Que vaut donc O.M. dans cette aventure ? Répond-il à la définition de  Pilger sur les journalistes post-modernes (malgré son âge respectable qui laisse à penser qu’il exerça avant l’arrivée du “nouveau monde”, mais la mémoire d’une cervelle d’oiseau ne suffit pas) :

« Aujourd’hui, les vrais francs-tireurs sont redondants dans les médias grand public. Les relations publiques du Corporate Power sont la force dominante du journalisme moderne. Regardez la façon dont les nouvelles sont écrites : presque rien ne répond à la juste réalité. J’ai écrit pendant de nombreuses années pour le Guardian ; mon dernier article date d’il y a cinq ans, après quoi j’ai reçu un appel téléphonique. J’ai été liquidé, ainsi que d’autres écrivains indépendants.

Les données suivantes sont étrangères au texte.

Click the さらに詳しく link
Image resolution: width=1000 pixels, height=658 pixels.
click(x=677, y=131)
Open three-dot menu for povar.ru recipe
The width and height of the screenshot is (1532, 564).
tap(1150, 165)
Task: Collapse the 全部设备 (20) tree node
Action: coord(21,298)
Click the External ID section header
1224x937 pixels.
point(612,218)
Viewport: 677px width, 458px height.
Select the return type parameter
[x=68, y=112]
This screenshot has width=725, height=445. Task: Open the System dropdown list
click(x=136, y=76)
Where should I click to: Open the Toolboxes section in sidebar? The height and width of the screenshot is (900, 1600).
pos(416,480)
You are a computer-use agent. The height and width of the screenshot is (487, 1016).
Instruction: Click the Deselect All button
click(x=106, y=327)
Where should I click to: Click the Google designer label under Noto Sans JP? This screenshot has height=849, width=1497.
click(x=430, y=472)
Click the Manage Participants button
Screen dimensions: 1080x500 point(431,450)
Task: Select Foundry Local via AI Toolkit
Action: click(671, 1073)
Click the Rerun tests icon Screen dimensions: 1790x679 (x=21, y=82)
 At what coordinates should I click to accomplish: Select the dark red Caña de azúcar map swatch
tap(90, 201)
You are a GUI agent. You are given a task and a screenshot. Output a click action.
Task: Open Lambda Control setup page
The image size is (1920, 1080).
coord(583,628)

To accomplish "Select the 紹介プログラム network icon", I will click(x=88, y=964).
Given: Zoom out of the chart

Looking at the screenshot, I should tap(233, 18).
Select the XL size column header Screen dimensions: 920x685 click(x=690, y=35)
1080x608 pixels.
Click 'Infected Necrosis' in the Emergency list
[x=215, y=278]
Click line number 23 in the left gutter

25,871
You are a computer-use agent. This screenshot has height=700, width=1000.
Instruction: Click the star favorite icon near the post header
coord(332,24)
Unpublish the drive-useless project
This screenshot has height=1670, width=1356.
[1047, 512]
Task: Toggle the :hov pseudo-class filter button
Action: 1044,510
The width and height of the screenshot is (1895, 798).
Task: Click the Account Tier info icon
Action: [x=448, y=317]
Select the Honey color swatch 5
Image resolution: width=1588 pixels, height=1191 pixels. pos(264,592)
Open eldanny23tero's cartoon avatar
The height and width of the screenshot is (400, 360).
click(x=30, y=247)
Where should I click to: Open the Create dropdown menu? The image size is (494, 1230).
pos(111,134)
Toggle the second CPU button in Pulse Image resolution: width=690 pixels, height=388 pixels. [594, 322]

Le Guardian promeut maintenant la fiction sur la Russie d’une façon obsessionnelle, les intérêts des services de renseignements britanniques, d’Israël, du Parti démocrate américain, les narrative de la théorie des genres si chère aux bourgeois et une vision très satisfaite de lui-même. »

Même pas vraiment… Je crois que c’est lui faire trop d’honneur que de croire qu’il “obéit” à des ordres ; l’autocensure, d’une part, suffit à la besogne ; mais surtout et d’autre part, cette longue et rapide descente dans la servilité absolument-volontaire rend de plus en plus stupide, et bientôt enchaîné au  déterminisme-narrativiste (narrative de départ : “les Russes sont les vilains”) qui les mène tous par le bout du nez sans qu’ils n’y voient goutte, alignant les sornettes-sottises sans même songer à les évaluer, comme des robots lobotomisés-zombistropiés.

C’est à mon avis une très grande faiblesse d’avoir, comme ça, les grands noms des plateaux se lancer dans des racailleries de la sorte, – une très grande faiblesse pour le Système, le Corporate Power, les 1% et toute cette clique. Je veux dire qu’écoutant O.M., ses approximations, cette évidence qui suintait de toutes ses paroles assez molles et sans conviction qu’il parlait manifestement de quelque chose à propos de quoi il ne pouvait rien ni entendre ni comprendre, qui même ne l’intéressait pas une seconde, en l’écoutant et en l’entendant de la sorte le doute s’installe dans votre oreille et vous vous dites : “Ce type, finalement, dit n’importe quoi”. C’est exactement cela, et il est payé assez haut pour cela, car ce n’est pas une spécialité si commune d’arriver à dire n’importe quoi sans se demander si l’on n’est pas en train de dire n’importe quoi…

Ainsi, John Pilgen, en est-il du journalisme assermenté aujourd’hui ; de la volaille de basse-cour qui vous pond des œufs carrés en bêlant comme un mouton du Sieur Panurge que la chose est importante.